Edita Velic: A young politician urges women in Bosnia and Herzegovina to make their voices heard
Edita Velic is one of the youngest politicians in Bosnia and Herzegovina. She knows firsthand how difficult it is for a woman to make it in the male-dominated political world, but she always encourages women to stand up and never give up.
Born in 1991 and not yet 30, Edita Velic has already built an impressive career in politics, having been elected as the president of the Assembly of Bosansko-Podrinjski Canton (a federal unit with its own government) in eastern Bosnia and Herzegovina.
Politics runs in her blood – both her grandfather and great-grandfather were politicians. She never dreamed of following them, yet by the time she was in her early teens, she had already received an award for being the most active young person in her region.
“You know how politics works,” she laughs. “[Politicians] notice you. They see that someone is making an impact and then they want to benefit from that. And I loved being helpful to the community.”
In 2014, Edita became the youngest person and only woman to head her party list in the canton where she lives. Her political future was on the way.
Taking a stand against political violence
Politics can be a dirty game, but Edita has no doubt that there is always a place for fair play. It has not been easy to compete with older men though. Some kept telling her to go back to the kitchen where women belong. The most upsetting remarks were about her being in politics because she wasn’t married.
“I would like to ask my male colleagues - what makes them say all these stereotypical things to us?” Edita wonders.
A study on violence against women in politics in Bosnia and Herzegovina, conducted by the Westminster Foundation for Democracy, found that 60.2 per cent of 83 participants had experienced some form of violence during their engagement in politics, with psychological violence being the most prevalent form. The Internet has become a major channel for misogynistic and sexualized threats.
Edita has been attacked verbally by men and non-verbally, surprisingly, by a woman.

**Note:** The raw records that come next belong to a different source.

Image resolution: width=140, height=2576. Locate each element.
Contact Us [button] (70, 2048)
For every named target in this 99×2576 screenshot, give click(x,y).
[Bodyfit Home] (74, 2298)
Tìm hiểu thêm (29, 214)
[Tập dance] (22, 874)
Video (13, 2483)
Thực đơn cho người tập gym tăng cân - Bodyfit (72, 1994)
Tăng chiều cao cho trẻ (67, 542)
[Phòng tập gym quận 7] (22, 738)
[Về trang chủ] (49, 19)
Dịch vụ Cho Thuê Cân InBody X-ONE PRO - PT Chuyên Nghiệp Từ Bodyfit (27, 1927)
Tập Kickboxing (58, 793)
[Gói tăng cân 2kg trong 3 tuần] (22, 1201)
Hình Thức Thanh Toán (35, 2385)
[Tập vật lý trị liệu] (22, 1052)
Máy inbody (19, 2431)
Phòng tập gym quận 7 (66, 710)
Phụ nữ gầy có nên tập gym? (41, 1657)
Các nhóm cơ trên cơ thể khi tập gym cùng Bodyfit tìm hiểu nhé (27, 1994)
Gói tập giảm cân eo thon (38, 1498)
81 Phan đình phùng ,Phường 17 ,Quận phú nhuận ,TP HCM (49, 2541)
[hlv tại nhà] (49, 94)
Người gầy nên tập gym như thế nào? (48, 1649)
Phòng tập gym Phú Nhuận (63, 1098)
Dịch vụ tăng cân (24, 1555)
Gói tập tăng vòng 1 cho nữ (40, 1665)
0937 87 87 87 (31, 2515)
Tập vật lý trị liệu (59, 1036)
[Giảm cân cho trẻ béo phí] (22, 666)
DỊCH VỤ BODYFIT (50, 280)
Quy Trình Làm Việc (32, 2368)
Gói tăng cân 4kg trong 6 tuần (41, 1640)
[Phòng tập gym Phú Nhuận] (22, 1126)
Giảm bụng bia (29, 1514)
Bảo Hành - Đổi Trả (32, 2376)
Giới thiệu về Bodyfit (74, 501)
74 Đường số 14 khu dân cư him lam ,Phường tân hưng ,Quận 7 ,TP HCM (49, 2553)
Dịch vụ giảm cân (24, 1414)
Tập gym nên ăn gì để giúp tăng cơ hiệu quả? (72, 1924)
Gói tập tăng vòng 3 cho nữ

Yet she believes that every problem can be solved by talking. “This is a serious topic and we all have to be engaged,” Edita believes. “We have to stand against these things.”

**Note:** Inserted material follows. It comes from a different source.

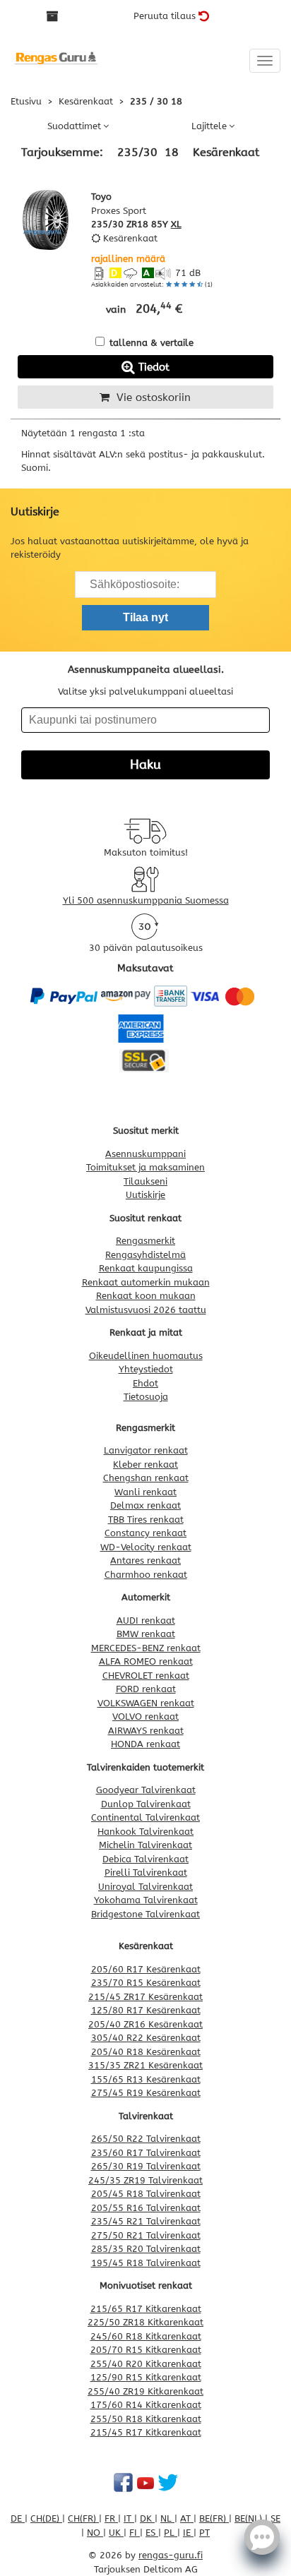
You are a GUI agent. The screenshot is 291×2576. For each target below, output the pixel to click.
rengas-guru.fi (170, 2555)
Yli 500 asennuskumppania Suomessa (146, 900)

Otherwise, the violence will just keep happening.
“If a woman grows up accepting that violence in her life is normal, then she will not be protected from violence all her life,” Edita emphasizes. “We have to start from somewhere, start telling our stories. We need to raise awareness, need to show that it’s not okay to withdraw yourself and live with this pain inside. Why do men always fight for what they think is right? Women can do the same and they should.”
Edita loves to meet and listen to people, and exchange ideas for changes in politics and beyond. She shared her story at a group meeting with women politicians during the visit of UN Women’s Executive Director to Bosnia and Herzegovina.

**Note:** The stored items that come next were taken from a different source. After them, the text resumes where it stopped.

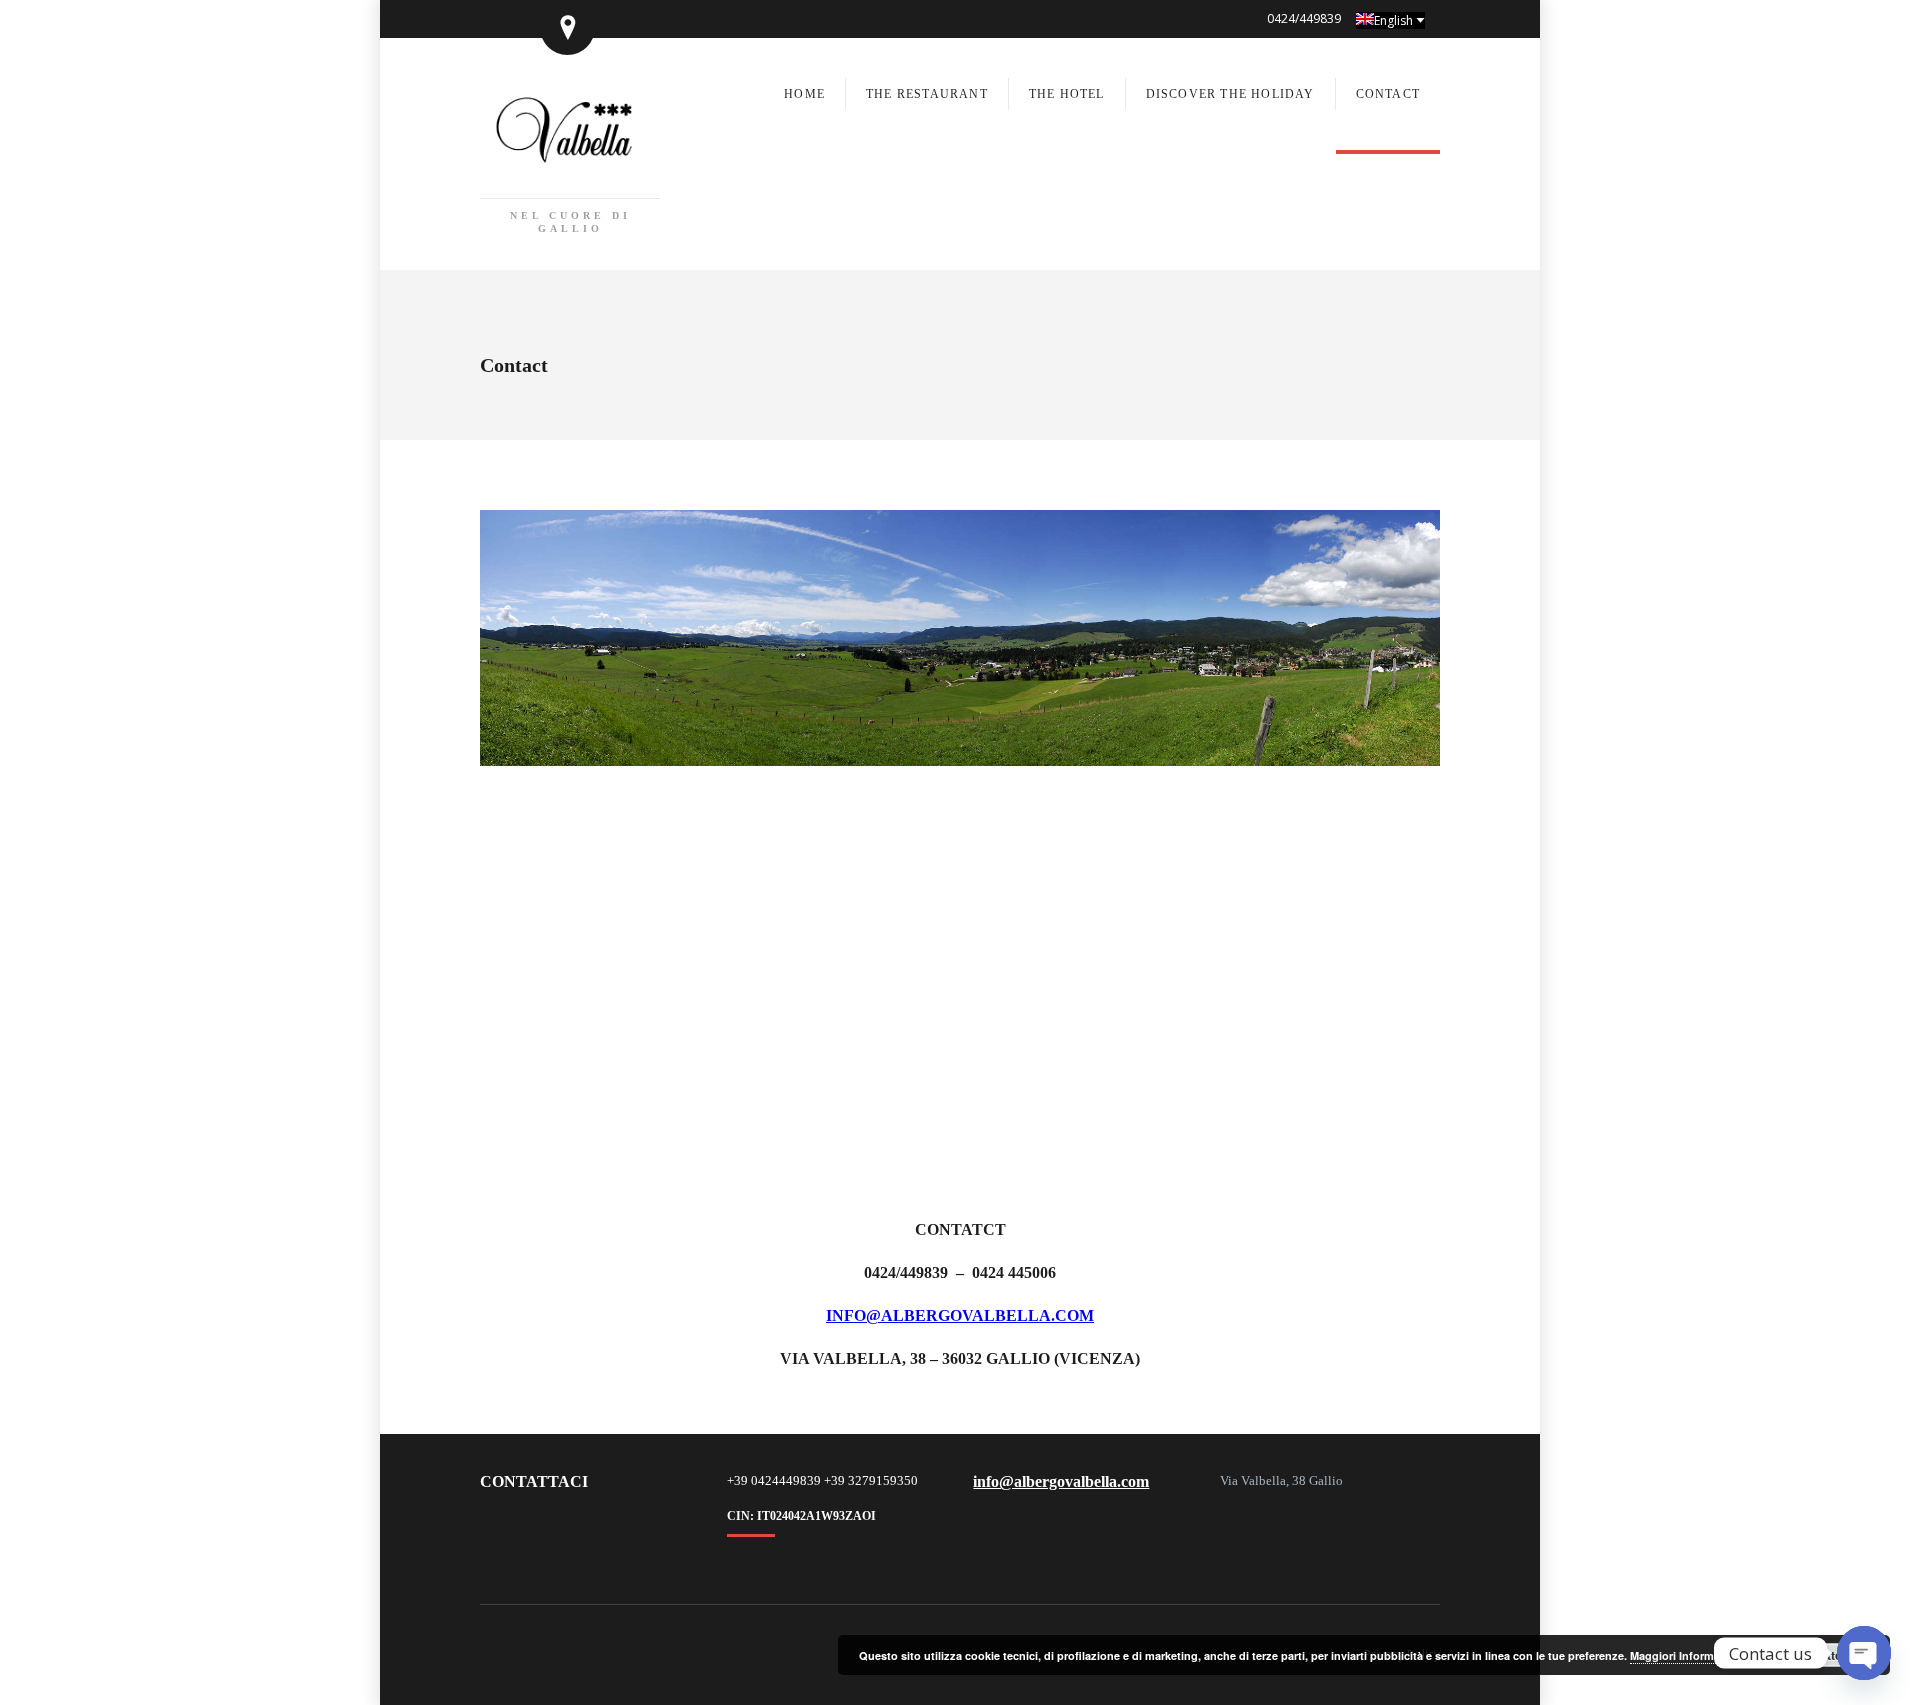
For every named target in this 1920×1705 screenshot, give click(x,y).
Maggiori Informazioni (1688, 1655)
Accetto (1819, 1655)
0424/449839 (1304, 18)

What makes her tough and brave
“If I hadn’t gotten involved in politics, I probably wouldn’t know how tough and brave I am. A job in politics puts you in many situations where you have to fight for your stance. You learn how to find courage,” says Edita.
She makes her objectives clear; she wants to show people that one can be respected no matter what his or her age or gender is.
“What is my gender, what is my age? Who cares?” she asks.
If I hadn’t gotten involved in politics, I probably wouldn’t know how tough and brave I am.”
Reviewing her accomplishments, she says that among other things, she is most proud of the fact that her job has not changed her values or beliefs. In politics, many temptations threaten integrity. But she has managed to stay true to herself, and people respect her for that.
She claims that during elections, she wasn’t going around trying to get as many votes as possible by any means. She didn’t even ask her family to vote for her. All the votes cast for her came from her actions and reputation, not marketing.
“Sometimes people tell me not to let bad things discourage me,” she reflects. “They tell me not to get frightened, they ask me not to quit. They say ‘If you go, we’ll all go, too’. And then I realize that this is a very important weight that I carry on my shoulders. And I just want to show them all that if we work hard and really apply ourselves, we can do great things for this country.”
Home is where the heart is
A stalwart supporter of bringing more young people into politics, Edita points to how young people are more open in expressing their ideas, more flexible and less focused on bureaucracy and stereotypes.
“We have probably the youngest government of all times in the canton and probably one of the youngest governments in the whole country. Which is great!” she proclaims.
She is also very proud of the small area where she grew up. Her canton is the smallest in the Federation of Bosnia and Herzegovina, with about 23,000 people. She believes that one has to start changes from inside the community, and that smaller town folk have as much right to be heard as people from larger cities.
With municipal institutions, she has organized get-togethers for young women to talk safely about their problems. Many have come with questions that they are afraid to ask at home. Edita is confident in the value of young people being able to speak freely and feel that they are understood.
“I want this area to have a woman who is going to be very significant in the political life of this country, because we've never had a serious politician from here,” she says. “We are people who don’t live in big cities, but that doesn’t make us less modern citizens.”
Her message to young women is clear. “We’re women and we can do anything men can, and we are just as good at it. We just have to be aware of our own strength and how to show it.”
We’re women and we can do anything men can, and we are just as good at it.”